Marcelo e Ferro não queriam perder o jogo; há quem não queira deixar de
visitar a família e não o possa fazer porque esta se encontra fora da
Área Metropolitana de Lisboa. Cidadãos que, não estando vacinados, podem
até não ter condições para pagar um teste à Covid-19. Devidamente
vacinados, Marcelo e Ferro não queriam ser prejudicados em virtude do
mandato que exercem e, por esse motivo, deixar de assistir ao jogo no
estádio. Ora, ninguém lhes pediu para estarem nos cargos que ocupam.

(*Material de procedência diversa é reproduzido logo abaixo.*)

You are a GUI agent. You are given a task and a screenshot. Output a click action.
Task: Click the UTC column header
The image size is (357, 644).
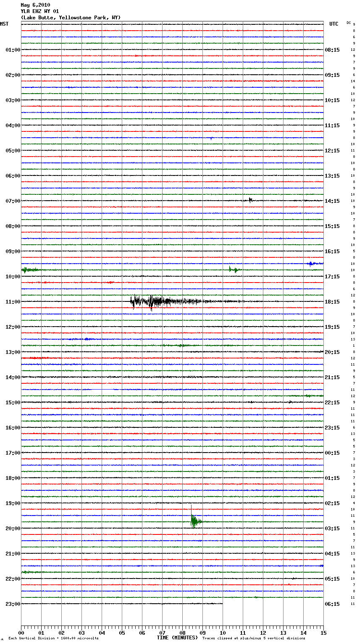(333, 24)

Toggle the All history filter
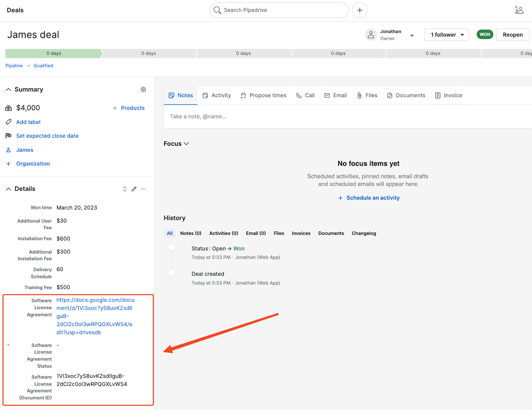[169, 233]
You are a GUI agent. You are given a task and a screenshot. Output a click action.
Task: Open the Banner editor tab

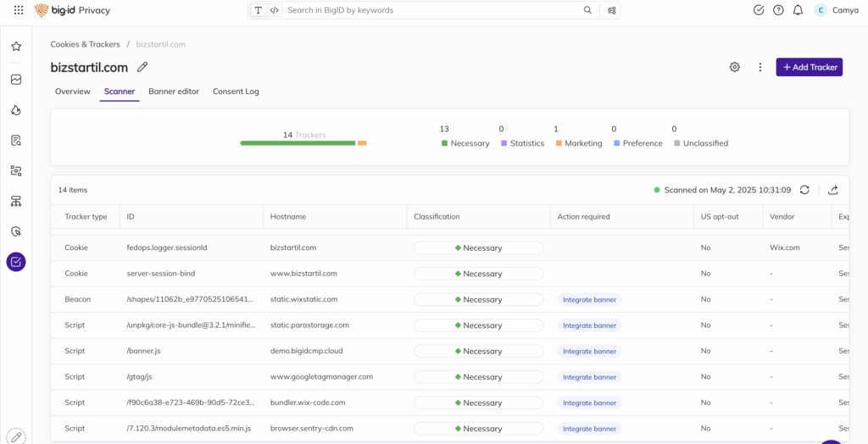[x=174, y=92]
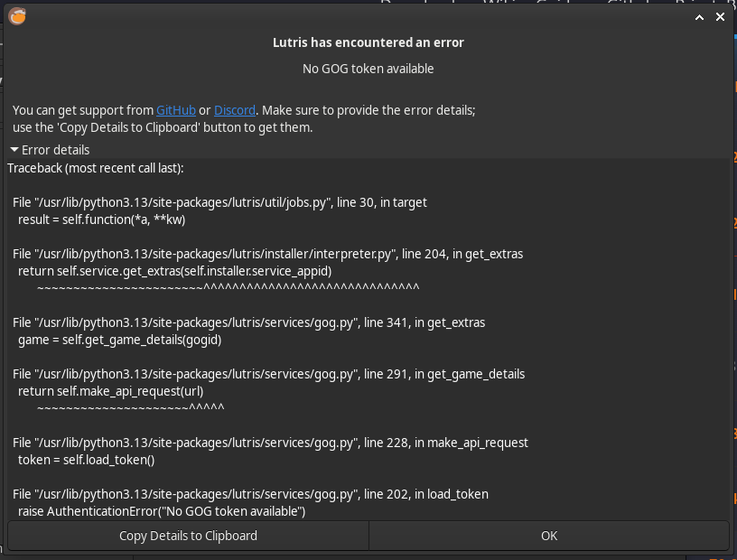Click the Copy Details to Clipboard button
737x560 pixels.
(x=188, y=536)
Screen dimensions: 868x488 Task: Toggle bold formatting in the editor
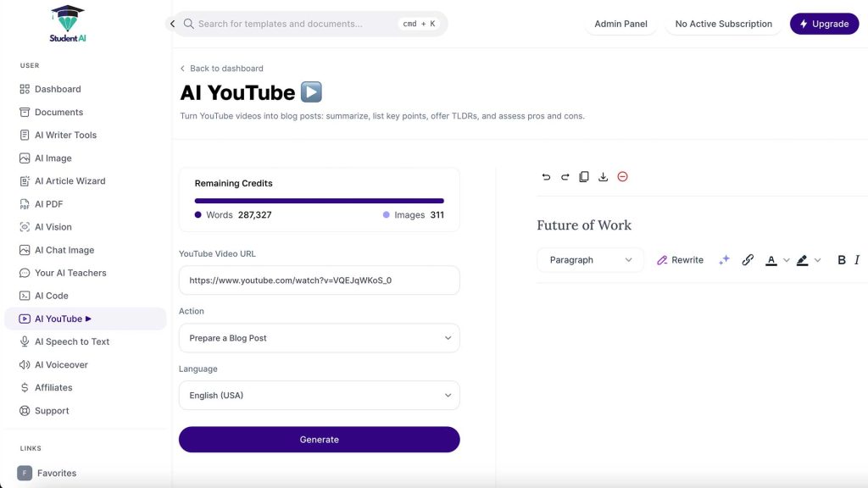[x=840, y=259]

Ninguém lhes pediu que quisessem a responsabilidade, mas a partir do
momento em que a desejaram e esta lhes foi confiada, exige-se que a
assumam.
Não
é fácil ser Presidente da República ou a segunda figura do Estado. É
algo com significado e que se devia concretizar numa acção e atitude
dignas do cargo.
Entretanto,
a Câmara Municipal de Lisboa envia dados de manifestantes aos homens
fortes da Rússia, Arábia Saudita e Irão. Não estamos a falar de
democracias, mas de ditaduras que exercem o poder com mão pesada, que
prendem, batem e matam. Naturalmente, não passa pela cabeça de ninguém
que a actuação da autarquia lisboeta tenha sido intencional, como o PS
(numa técnica que já farta) refere com vista a ridicularizar a crítica
e, dessa forma, a diminuir; porque o que está em causa não é a intenção,
mas a negligência, a falta de cuidado e consideração pela vida alheia,
pelos direitos humanos, uma negligência com consequências políticas e
que exige responsabilidade política.
Também
não deve ser fácil ser presidente da maior autarquia do país. É algo
com significado e que se devia concretizar numa acção e atitude dignas
do cargo.
Mas
há mais: de acordo com o Expresso, as principais páginas online do SNS
passaram à Google dados de tráfego sobre os seus utilizadores. A
utilização posterior que a empresa faz desses dados é, como não podia
deixar de ser, comercial. Segundo o mesmo jornal, esta partilha de dados
dos utilizadores alastrou-se aos sites da Assembleia da República, da
GNR e da PSP, entre outros. Ou seja, de cada vez que utilizamos estes
sites do Estado, as nossas preferências digitais vão parar a uma
multinacional que nos quer vender produtos e condicionar as nossas
escolhas. A internet é uma bolha que reduz o mundo às pesquisas que
fazemos, facto que se acentua quando uma empresa detém o maior motor de
busca na rede. Este simples facto não é necessariamente um problema pois
há motores de busca alternativos ao da Google, bastando para o seu uso
uma nova habituação. Apesar de a partilha de dados de tráfego com a
Google não se equiparar à partilha de dados pessoais com a Rússia,
Arábia Saudita e Irão, o ponto é que não seria de esperar que o Estado
português contribuísse para o esforço montado a partir de Mountain View,
na Califórnia, com vista ao condicionamento das nossas escolhas
digitais. Na verdade, um Estado de Direito deve pugnar pela liberdade de
escolha; não pelo seu condicionamento, qualquer que este seja e venha
de onde vier.
Vivemos
dias de restrições das liberdades que recebemos de forma acrítica. A
Rússia prende opositores, a China fecha jornais que escrutinam a
actuação do seu governo. O encolher de ombros com que os governos
ocidentais encaram estes atentados às liberdades é equivalente à atitude
que temos perante o comportamento de Marcelo Rebelo de Sousa, António
Costa, Ferro Rodrigues e Fernando Medina. Também neste caso a gravidade
do comportamento dos primeiros não é comparável aos últimos, mas a
apatia perante qualquer deles é semelhante. A indiferença é a nova
cortina de ferro que se abate, desta vez não sobre a Europa, mas sobre
os nossos espíritos; sobre a nossa resistência interior, a nossa crença
mais profunda, os nossos valores mais altos. É essa indiferença que
permite a desigualdade que se acentua entre os cidadãos que estão longe
ou fora do sistema de poder que governa Portugal e os que dele se
abeiraram e dele beneficiam.
Ao
contrário do que sucedeu há dez anos, a crise da década que neste ano
se inicia não será apenas económica, mas também política e cultural,
pois são as bases do mundo tal como o conhecemos e ao qual nos
habituámos que estão a ser abaladas. Vamos precisar de muito
sangue-frio, serenidade e intrepidez para deixarmos aos nossos filhos um
mundo tão bom quanto o que os nossos pais nos legaram.